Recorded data
══════════

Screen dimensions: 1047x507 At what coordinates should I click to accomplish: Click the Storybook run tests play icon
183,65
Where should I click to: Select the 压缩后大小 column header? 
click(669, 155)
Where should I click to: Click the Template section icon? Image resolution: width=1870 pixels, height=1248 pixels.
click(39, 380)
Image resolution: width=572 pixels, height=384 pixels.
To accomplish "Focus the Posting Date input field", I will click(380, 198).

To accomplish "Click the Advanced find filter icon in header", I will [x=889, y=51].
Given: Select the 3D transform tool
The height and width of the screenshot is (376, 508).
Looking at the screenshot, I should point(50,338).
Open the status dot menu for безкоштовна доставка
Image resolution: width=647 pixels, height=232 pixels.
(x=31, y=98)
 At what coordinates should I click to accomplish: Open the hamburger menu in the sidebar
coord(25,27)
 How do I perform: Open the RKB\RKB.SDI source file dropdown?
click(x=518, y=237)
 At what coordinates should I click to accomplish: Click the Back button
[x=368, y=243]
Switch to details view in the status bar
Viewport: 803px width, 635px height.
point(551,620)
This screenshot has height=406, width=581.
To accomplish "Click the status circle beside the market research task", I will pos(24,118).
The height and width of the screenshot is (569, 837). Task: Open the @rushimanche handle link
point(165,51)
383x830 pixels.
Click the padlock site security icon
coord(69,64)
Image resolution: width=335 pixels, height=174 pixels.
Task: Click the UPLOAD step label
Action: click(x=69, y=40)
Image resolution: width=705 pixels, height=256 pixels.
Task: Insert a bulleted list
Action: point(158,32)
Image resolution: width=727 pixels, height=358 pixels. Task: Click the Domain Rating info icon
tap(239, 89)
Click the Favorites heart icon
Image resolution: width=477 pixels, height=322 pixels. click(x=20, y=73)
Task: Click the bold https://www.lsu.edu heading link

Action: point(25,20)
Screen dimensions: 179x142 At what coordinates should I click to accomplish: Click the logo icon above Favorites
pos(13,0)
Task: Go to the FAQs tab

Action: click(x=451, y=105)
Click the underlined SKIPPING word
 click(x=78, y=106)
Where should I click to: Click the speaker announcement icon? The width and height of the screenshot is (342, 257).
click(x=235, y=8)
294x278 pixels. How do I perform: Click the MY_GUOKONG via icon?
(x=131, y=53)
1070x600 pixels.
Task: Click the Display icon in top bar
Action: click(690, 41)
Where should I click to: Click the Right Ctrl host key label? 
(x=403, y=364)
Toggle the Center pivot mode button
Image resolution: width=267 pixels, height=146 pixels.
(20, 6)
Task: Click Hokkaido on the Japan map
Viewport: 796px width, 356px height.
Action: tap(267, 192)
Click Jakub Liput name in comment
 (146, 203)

══════════

Brief:
Please return every line of the records above that contains the word "will".

Exercise solution:
To accomplish "Focus the Posting Date input field", I will click(380, 198).
To accomplish "Click the Advanced find filter icon in header", I will [x=889, y=51].
To accomplish "Click the status circle beside the market research task", I will pos(24,118).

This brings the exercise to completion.